The international highway with the highest elevation is in Pakistan and runs to China: this is the famous Karakoram Highway, a paved roads built under such remarkably difficult conditions (a height of over 4,600m is nothing but that, after all) that people now refer to it as one of the greatest engineering marvels of the world. Commonly referred to as KKH for brevity, the highway is actually a place often traversed by tourists seeking a different journey throughout Pakistan and hoping to put the achievement of having covered Karakoram’s length in their list of accomplishments. This is why there are so many establishments along or near the highway now that offer lodging for those looking for a place to stay before resuming their trip.
This major highway begins a little outside of Islamabad. Once you proceed northwards, you are going to eventually run into a sign that tells travellers which way to take for which destination: a right turn leads to China and proceeding along the straight road takes you to the Khyber Pass. You shall be passing by some spectacular opportunities for exploration along the way. Once you come within range of the Karakoram mountains, for instance, you shall be liable to find ancient rock art just a short way from the road itself-there are thousands upon thousands of these petroglyphs around KKH, as a matter of fact, and they date back to the days when this was traversed by ancient peoples as one of the paths leading to the main Silk Road.
Gilgit-Baltistan is along the way too, and it certainly presents quite a few thrills. Besides its possession of the polo ground with the highest elevation in the world, the area also has some of the most impressive peaks in the world, including several “eight thousanders” and the infamous K2, the second-highest peak on the planet as well as the second-most-dangerous based on fatality-to-summit rates. One out of every four climbers trying to scale K2 dies in the process.
This is not all harsh land and treacherous peaks, though. Along the way you get the chance to stop by Hunza Valley, the place credited with having inspired James Hilton’s Shangri-La. Forts over a millennium in age stand here, as does a culture and society whose people are known for their friendliness to outsiders and unusually long lives, with the average person living to well over a century in age. This is a fabled place, one that merits a visit from every tourist coming to Pakistan.

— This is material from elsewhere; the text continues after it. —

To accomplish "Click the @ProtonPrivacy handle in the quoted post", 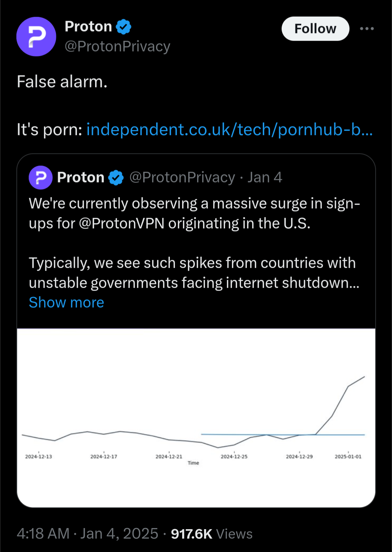I will [182, 177].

Typically, people stop at the end of the road just before reaching the border and turn back, since the main goal for most is just to traverse the part of the road within the country in which they are staying. It would be added work too to have to obtain the visa for China, after all. If you are going to be travelling Karakoram Highway, keep in mind a few tips: first off, inquire with local agencies or travel advisories as to the current state of security in the area and if the passes are going to be open (they may be closed at times such as winter). Make inquiries at more than one travel bureau: it helps to get a variety of sources and opinions. Furthermore, while you may take the buses from NATCO or the Northern Areas Transport Company for your trip, be warned that they can be a bit uncomfortable even if they are cheap. It would be far cosier and more likely safer to rent a car and hire a guide from a suitable travel company catering to those interested in Karakoram.